Although again, fossil fuels were not the cause of this problem but it
is still a form of air pollution and there are some scientific findings
that the effects of fossil fuel burning may aggravate the ozone
depletion or hinder the regenerative processes.
-
Greenhouse gases and Climate Change
- The burning of fossil fuels from all sources have been blamed for the
accumulation of so-called "greenhouse gases". The rays of the sun
normally pass through the atmosphere, interacts with it to maintain
atmospheric dynamics and a portion of this is absorbed by the earth's
surface, the oceans and land masses as well as living things such as
plants, the rest is reflected back out to space. A greenhouse effect
would instead trap the reflected energy rather than allow it to
exit out the earth's atmosphere. Greenhouse gases which include carbon
dioxide, sulfur oxide, nitrogen oxides and other toxic gases from
fossil fuel use are believed to be suspended in the atmosphere which
prevent a significant amount of the reflected solar energy from
returning to space and the resulting trapped heat energy would effect a
global temperature rise of a few degrees. However, that few degrees may
just be enough to alter worldwide weather patterns to cause unusually
powerful storms (typhoons, hurricanes and blizzards), flooding rainfall
and widespread droughts and could possibly melt enough portions of the
polar ice caps to raise worldwide sea levels threatening to drown
coastlines and islands at sea.

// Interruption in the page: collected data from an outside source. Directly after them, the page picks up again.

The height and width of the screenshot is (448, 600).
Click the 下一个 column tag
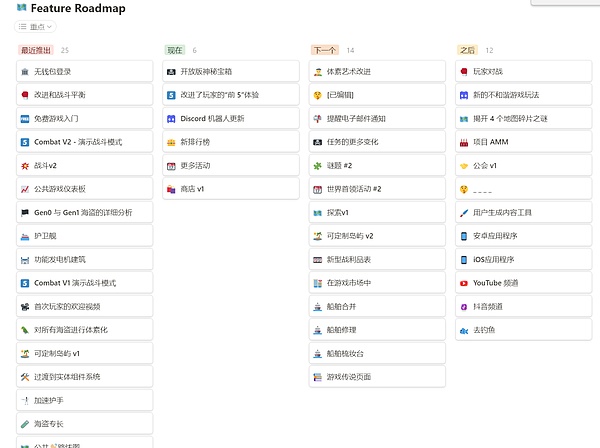click(x=324, y=49)
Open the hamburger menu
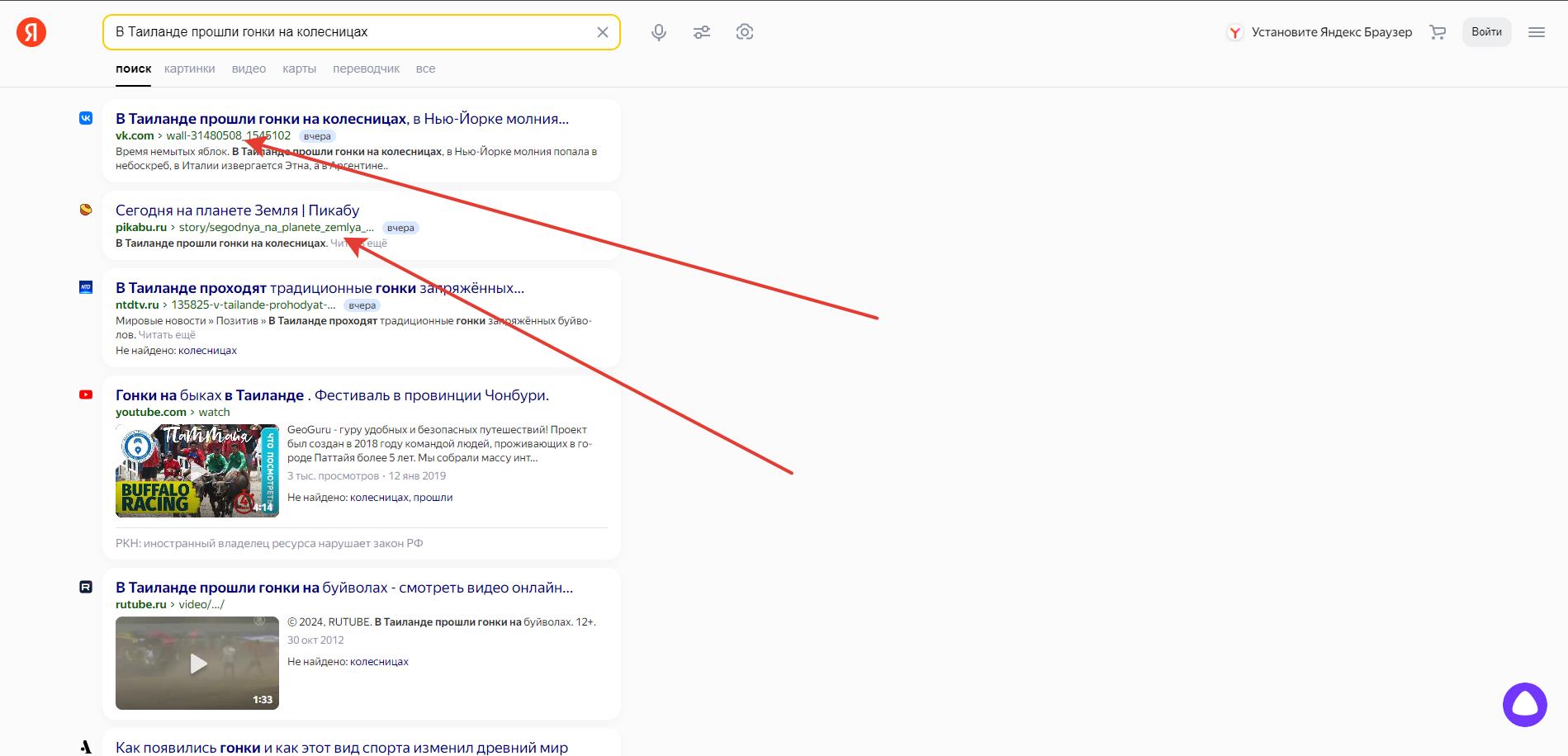 [1537, 32]
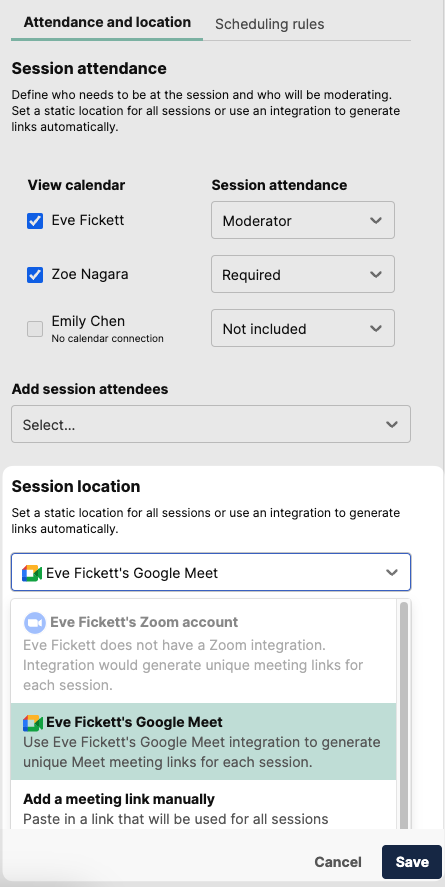Image resolution: width=445 pixels, height=887 pixels.
Task: Click the Add session attendees Select field
Action: pos(211,424)
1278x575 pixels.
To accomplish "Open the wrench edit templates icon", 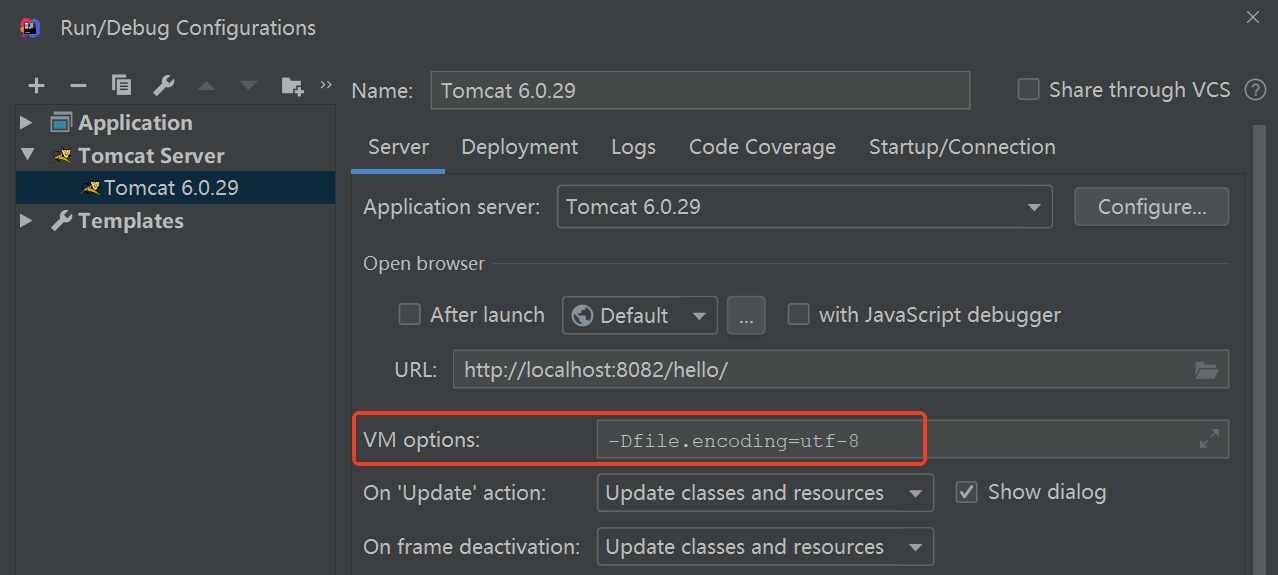I will (x=164, y=86).
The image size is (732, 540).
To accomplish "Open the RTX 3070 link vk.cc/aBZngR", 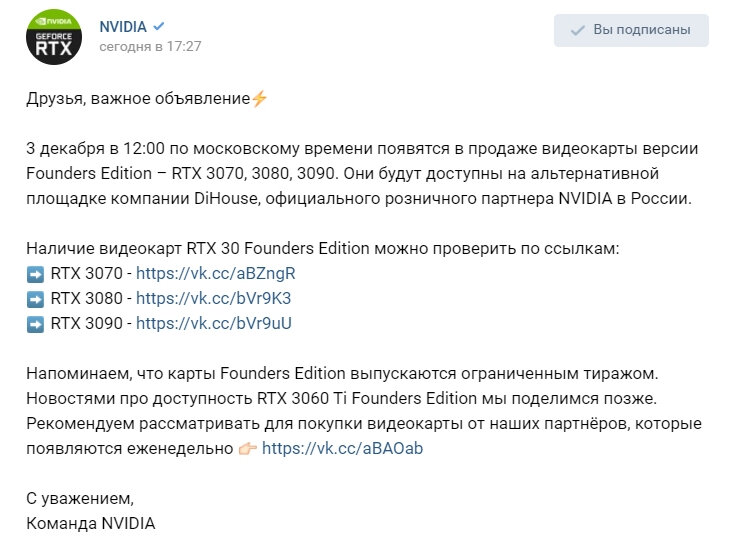I will coord(216,274).
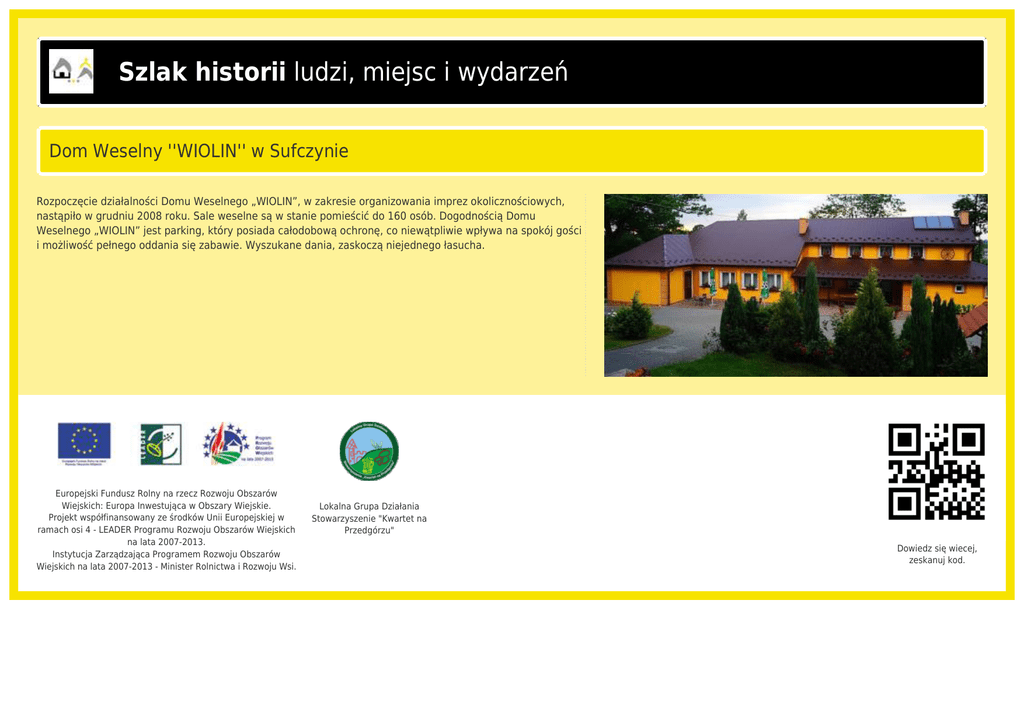Click the site logo in the black header
1024x725 pixels.
tap(71, 72)
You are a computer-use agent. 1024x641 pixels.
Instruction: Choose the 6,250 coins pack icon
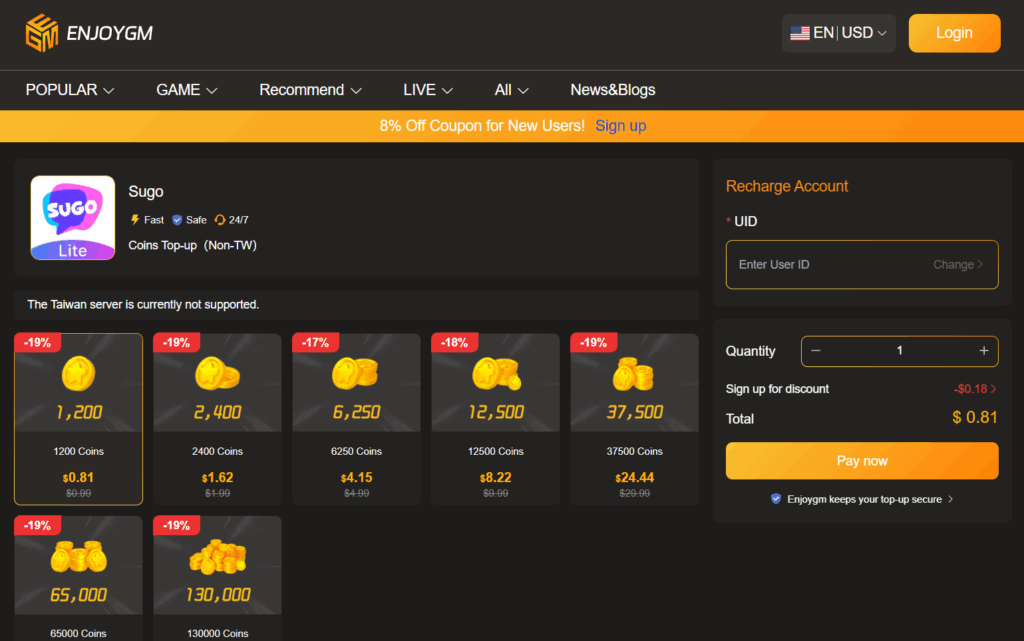tap(356, 376)
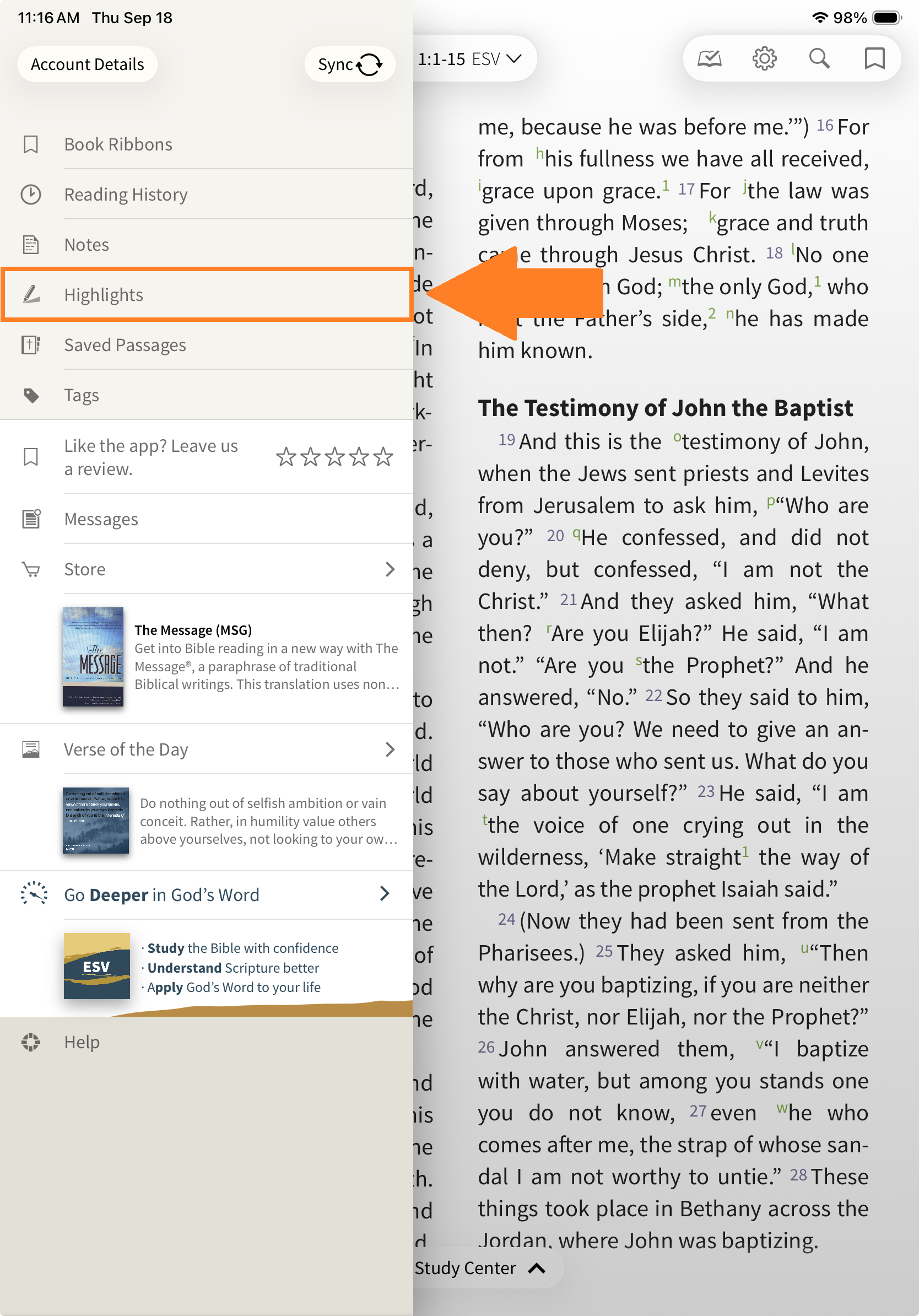Tap the bookmark ribbon icon in toolbar

(x=874, y=58)
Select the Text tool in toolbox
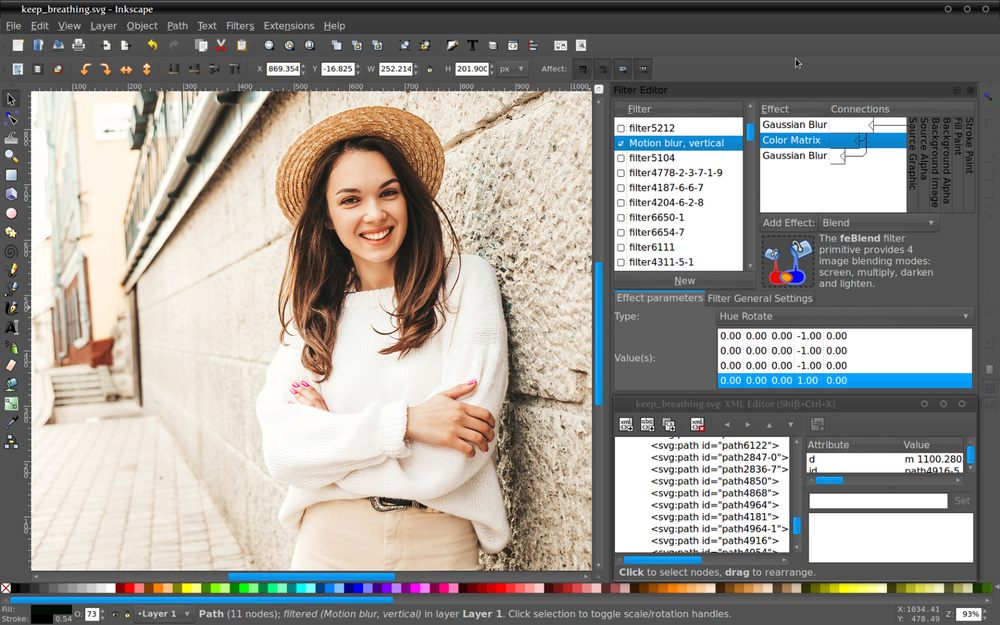The width and height of the screenshot is (1000, 625). coord(11,327)
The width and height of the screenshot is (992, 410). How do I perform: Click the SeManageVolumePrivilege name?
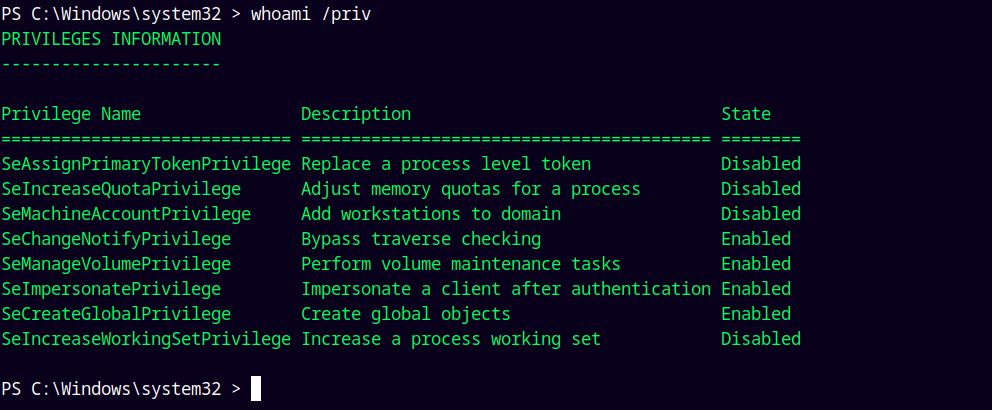(x=116, y=264)
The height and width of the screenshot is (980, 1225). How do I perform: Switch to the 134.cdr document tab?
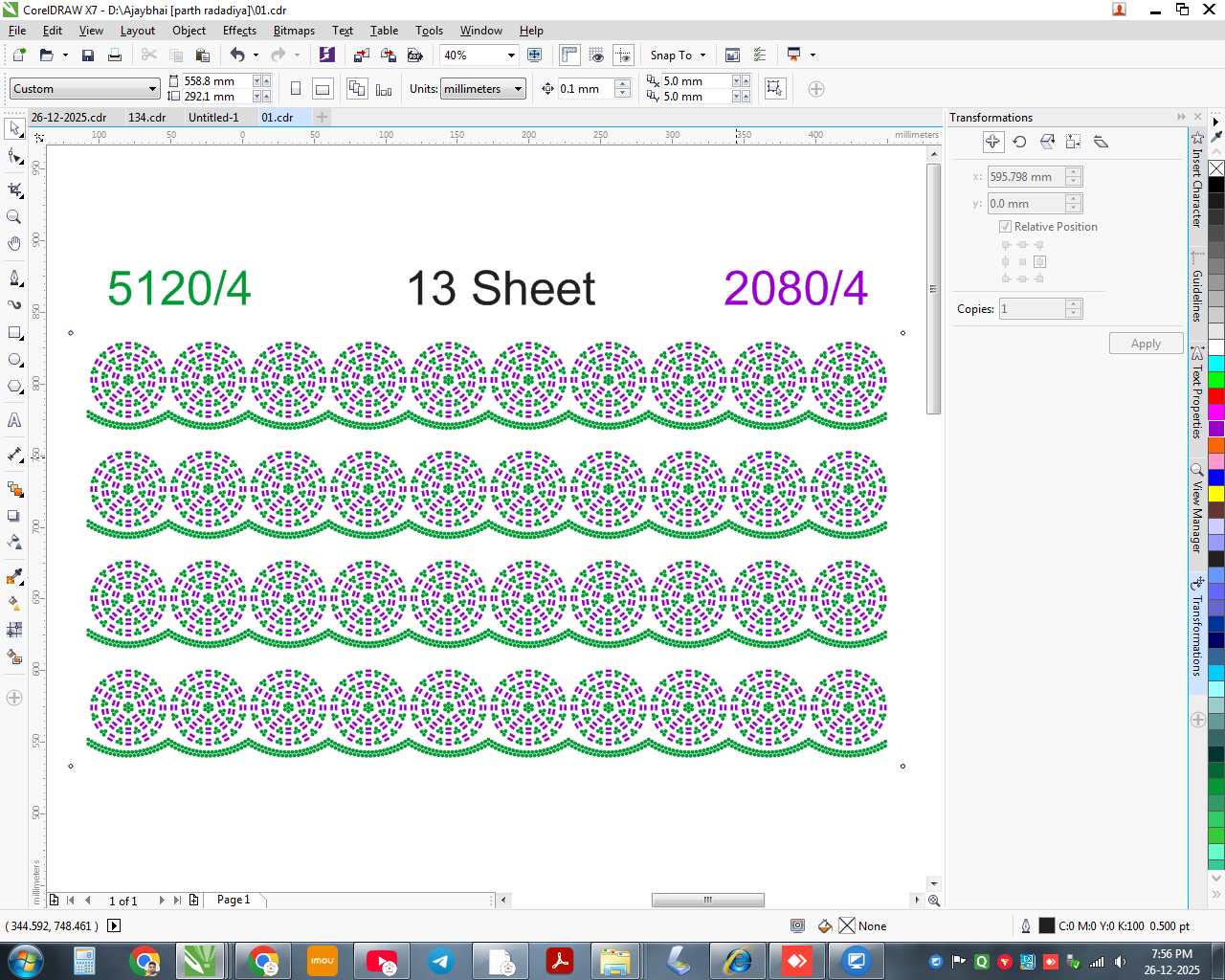[x=147, y=118]
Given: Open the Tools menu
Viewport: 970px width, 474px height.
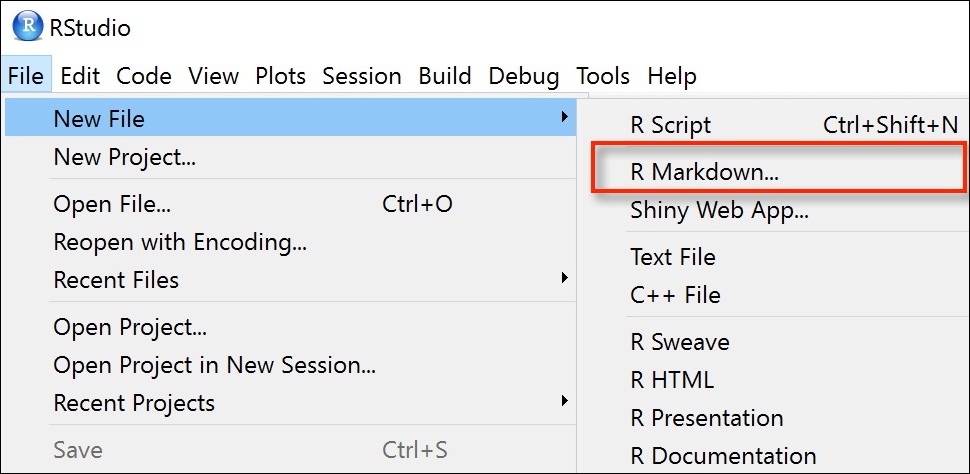Looking at the screenshot, I should [603, 76].
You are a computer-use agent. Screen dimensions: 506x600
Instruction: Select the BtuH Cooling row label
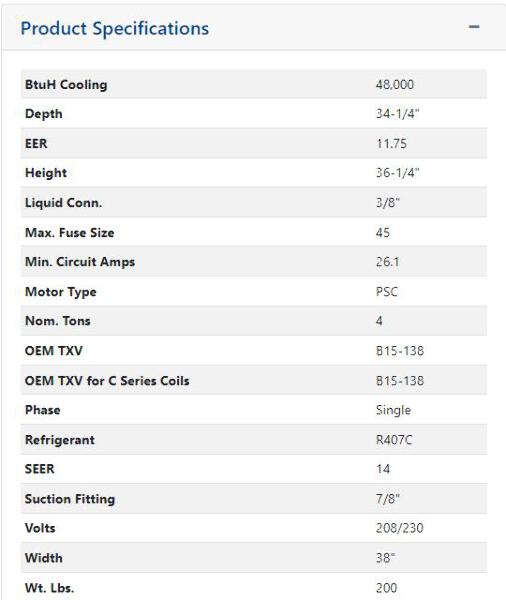coord(66,85)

Besides the environmental damage, this
global warming could endanger certain animal species with extinction
but far worse are the loss of human lives and property from the weather
disasters, food and water shortages (possibly resulting as well in
armed conflicts) and cause a rise of dreaded diseases. Interestingly,
there was a concern in the 1970s to the 1980s that the earth was
actually cooling into a glacial period or a new Ice Age, caused by the
accumulation of atmospheric pollutants that would lessen sunlight
getting through in the first place and even now, there are some
versions (though not generally accepted) of the global warming scenario
which include a possible global cooling period with similarly
catastrophic and destructive effects.
However, the scientific community
agrees that action can still be taken to effectively reverse the damage caused
by these greenhouse gases which has led to the worldwide effort to find
alternative and innovative ways of generating and using energy including
efficient fuel use to lessen air pollution. In the case of petroleum products,
these are made from oil which is expected to be around for another 40 - 50 years
unless more can be found so we can expect that people will use it until it
finally runs out, or gets so scarce that a few liters will be a huge cost for
middle-income users, or
preferably, when alternative non-fossil fuels are made widely available. Until that
time, oil products will continue to be consumed and generate large volumes of
air pollutants. If even half of that pollution can be lessened, it will be a
major and worthwhile contribution to the global effort.